>> Start

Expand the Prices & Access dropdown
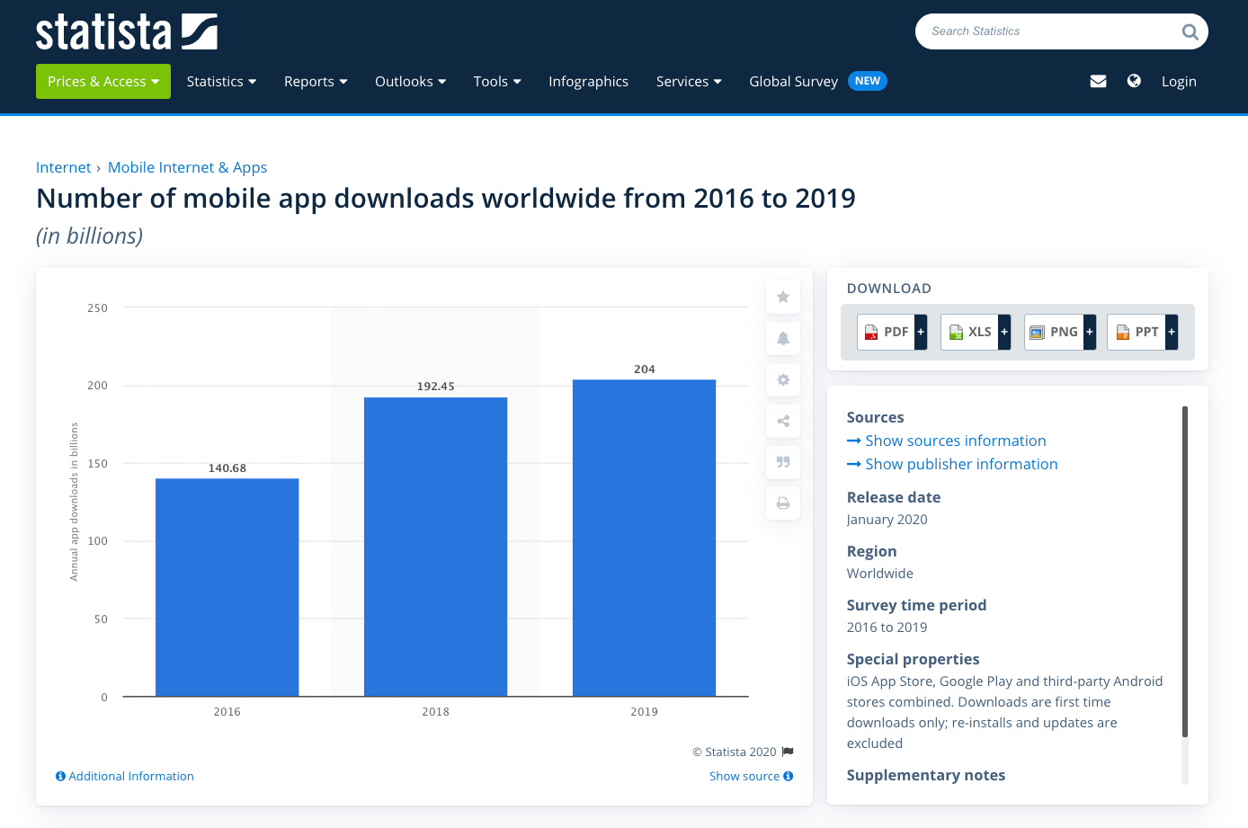(103, 82)

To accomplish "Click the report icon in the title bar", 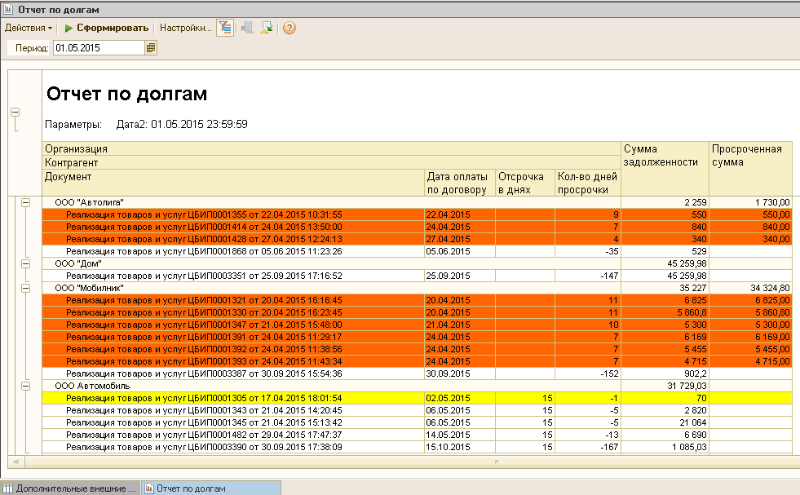I will 8,10.
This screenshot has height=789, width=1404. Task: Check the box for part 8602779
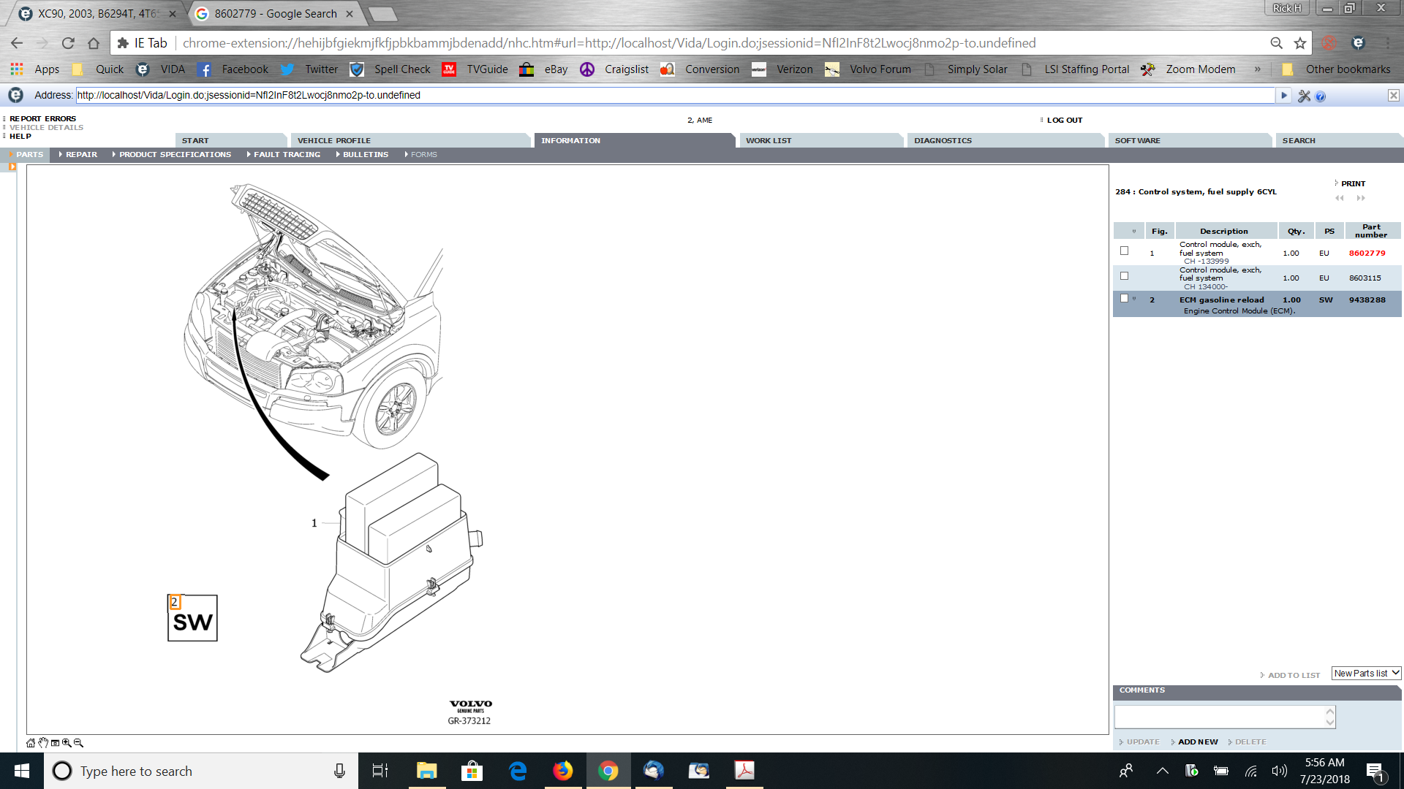point(1125,251)
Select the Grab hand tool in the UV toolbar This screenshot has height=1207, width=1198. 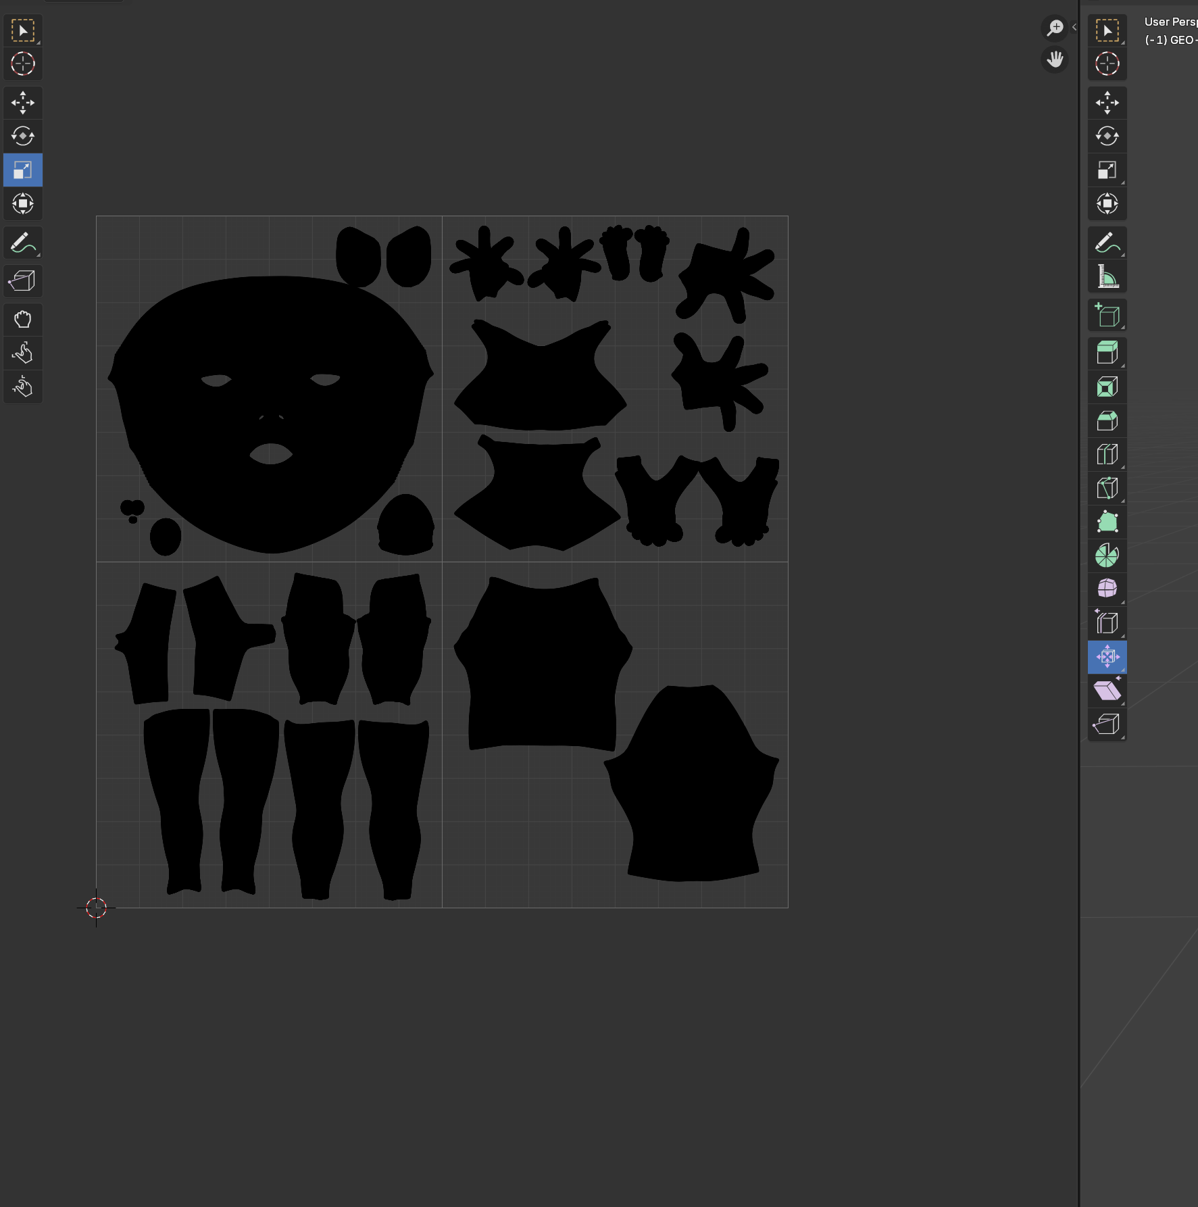pos(23,319)
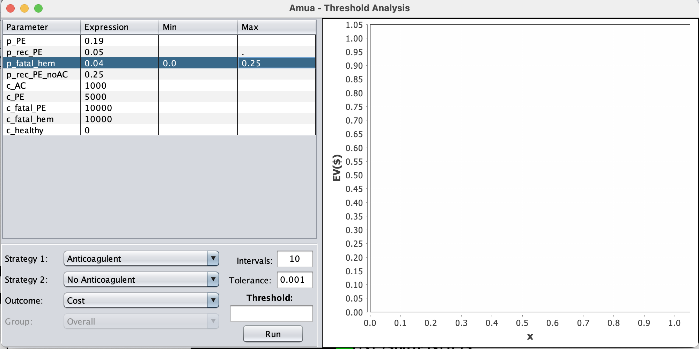Screen dimensions: 699x349
Task: Click the Max cell showing 0.25
Action: (x=276, y=63)
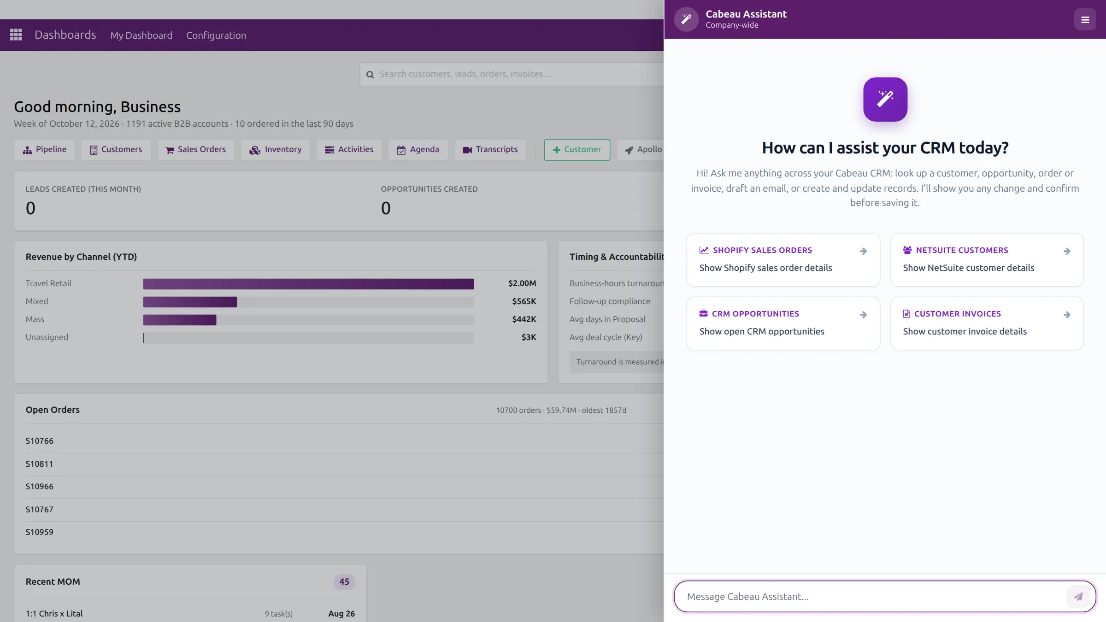The width and height of the screenshot is (1106, 622).
Task: Click the magic wand assistant header icon
Action: (686, 19)
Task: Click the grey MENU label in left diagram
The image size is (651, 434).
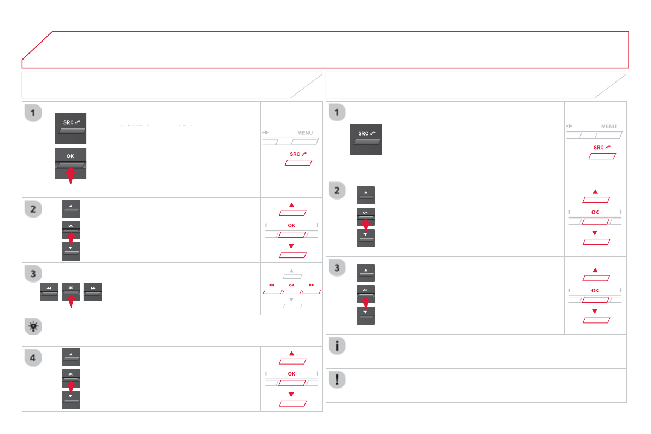Action: 305,133
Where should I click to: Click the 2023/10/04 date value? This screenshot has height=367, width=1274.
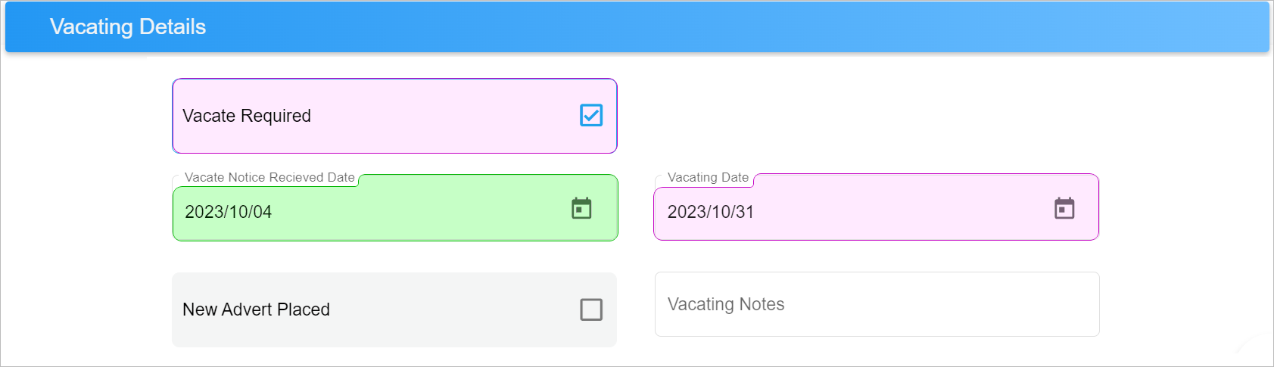point(229,212)
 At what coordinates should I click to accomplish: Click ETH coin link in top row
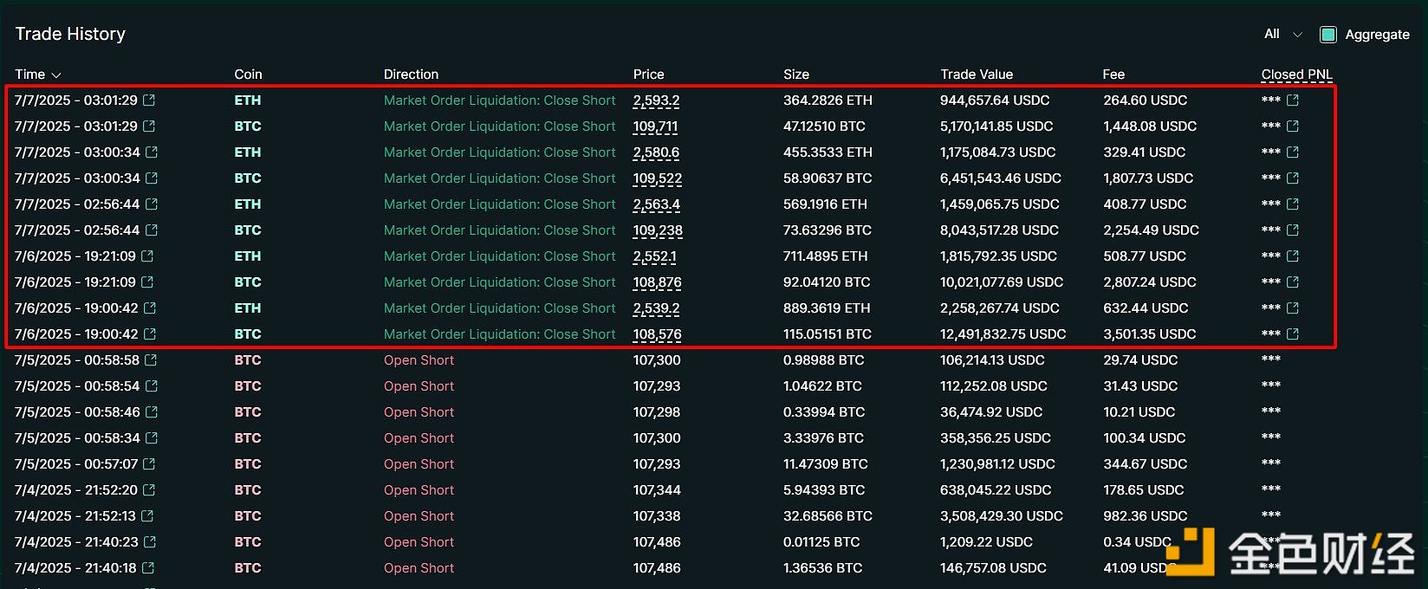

>> End

EXERCISE BRIEF:
Can you update the stretch from the line containing "Where should I" through the end of the records by changing "date value" to "date field" and leaving everything else as it is? Leave the pictures out of your answer.

RESULT FOR THIS TASK:
Where should I click to: Click the 2023/10/04 date field? This screenshot has height=367, width=1274.
point(229,212)
 At what coordinates should I click to accomplish: Click ETH coin link in top row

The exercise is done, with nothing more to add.